EL FORASTERO
El forastero llegó a la aldea en un día gris y plomizo, un día que amenazaba tormenta e invitaba a entrar en casa, buscar mantas y sentarse a contemplar las llamas de la chimenea.
El forastero vestía una túnica de guerrero tan sucia que no se adivinaba su color original. La falda llegaba hasta sus rodillas y sus piernas y sus botas de cuero duro estaban cubiertas por una costra de barro seco. Llevaba un capote con los bordes negruzcos y deshilachados, plagado de sietes y jirones. Era un hombre alto y delgado, pero tenía hombros rocosos y piernas y brazos fuertes. De su cadera colgaba una espada larga y recta, con un mango tan grande que podría ser tomada a dos manos, envainada en una funda de cuero y metal. Tenía también una daga para la mano zurda y un cuchillo montero. La capucha estaba bajada y el forastero dejaba al aire libre su rostro cuadrado y pálido, con ojeras pronunciadas y líneas de tensión nacidas de los peligros y penurias que menudeaban en su vida azarosa. Tenía el pelo negro, corto y desastrado, y unos ojos severos, también negros como el ala de un cuervo o el fondo de un pozo, brillantes por el fuego de la ira. En ellos también había una luz enferma, hija de la fiebre y la debilidad.
Caminaba con paso vacilante, como si estuviera borracho, por las calles de la aldea. Se agarraba el costado derecho, oscuro por una mancha húmeda. La sangre le caía por las piernas y goteaba desde la punta de la espada envainada.
Sus piernas temblaron y tuvo que agarrarse a las grietas de una de las casas de piedra. Su rostro blanco, casi azul, se arrugó por culpa del dolor. Se miró el costado rezumante de sangre.
—¡Aldeanos! —gritó—. ¡Auxilio para un herido! ¡Prometo no haceros daño! ¡Solo quiero agua y comida y me marcharé al bosque!

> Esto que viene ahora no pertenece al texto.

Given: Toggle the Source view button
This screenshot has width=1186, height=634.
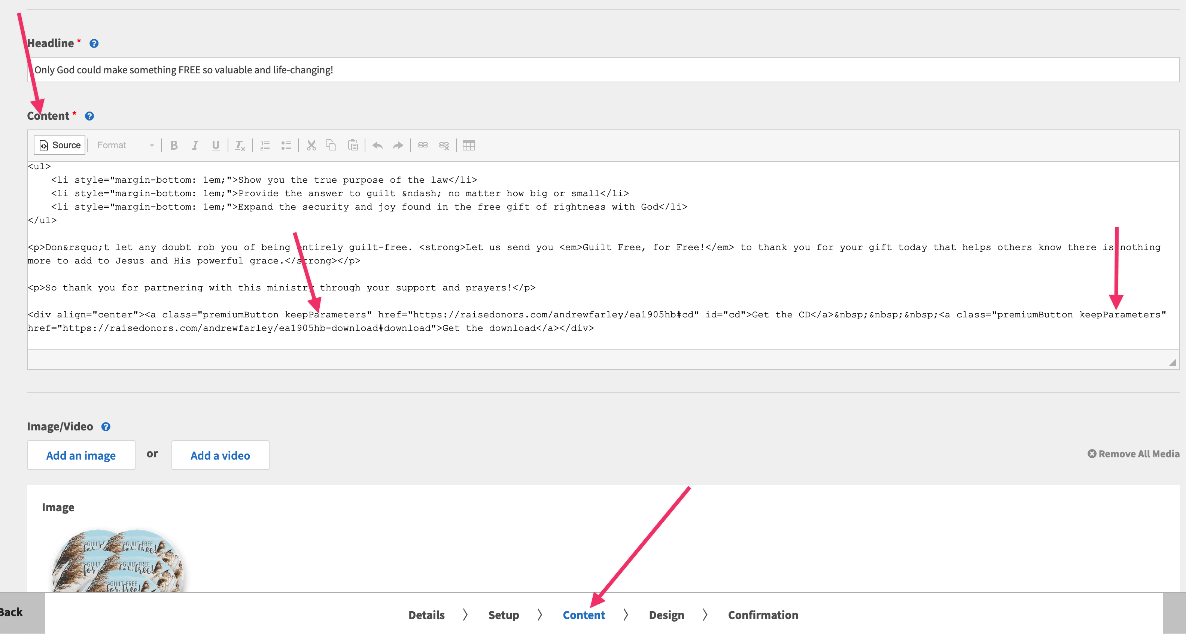Looking at the screenshot, I should [x=60, y=145].
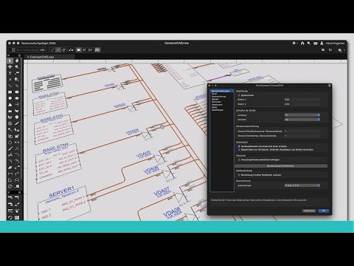The width and height of the screenshot is (354, 266).
Task: Open the Leistung unit dropdown
Action: point(302,115)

Nadie le contestó. Los rostros de las ventanas eran sombras que huían cuando él los miraba. Nadie abrió la puerta ni salió al barro de las calles.
—¡Fuera! —gritó alguien—. ¡Márchate!
—¡Solo quiero comida, agua, una venda e hilo para coserme yo mismo la herida! ¡En cuanto me lo deis me iré al bosque!
—¡Fuera! —repitió otra voz.
El forastero golpeó una de las puertas. En otro momento la hubiera echado abajo de una patada, pero ahora estaba muy débil por toda la sangre que había perdido. Llamó a otra puerta, con el mismo resultado. Los cerdos de un corral le gruñeron y un asno rebuznó con voz chillona. Por lo demás, solo había silencio.
Tambaleándose y arrastrando los pies en el barro, se detuvo en el centro de la única plaza de la pequeña aldea.
—¿Dejaréis que muera como un perro? —les gritó.
Nadie respondió.
Soltó un reniego entre dientes, se arrebujó con la capa y echó a andar hacia el campo, seguido por decenas de ojos. Muchos respiraron con alivio cuando se perdió en la distancia.
La lluvia cayó antes de que pudiese llegar al bosque. Era un espectro, una figura trémula y vacilante, pero de algún modo logró mantener el tronco erguido y las piernas en movimiento. Sufrió una laguna en su memoria y cuando emergió de ella se encontró en el interior de la fronda, con la lluvia empapándole y chorreando desde su cabeza y hombros. Cayó en un charco y pensó que se moriría allí mismo, pero logró arrastrarse y llegar al tronco de un gran árbol muerto, con una oquedad lo bastante grande como para cobijarle. La limpió de inmundicia e insectos con una mano temblorosa y se metió dentro.